RAW DATA =
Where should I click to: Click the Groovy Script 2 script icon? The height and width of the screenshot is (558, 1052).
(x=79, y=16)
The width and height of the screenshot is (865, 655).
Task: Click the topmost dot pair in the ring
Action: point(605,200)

WORK TASK =
All of the data above should be reproduced word for word.

EXERCISE OUTPUT =
Where should I click to: Click the Groovy Script 2 script icon? The height and width of the screenshot is (558, 1052).
(x=79, y=16)
The width and height of the screenshot is (865, 655).
Task: Click the topmost dot pair in the ring
Action: point(605,200)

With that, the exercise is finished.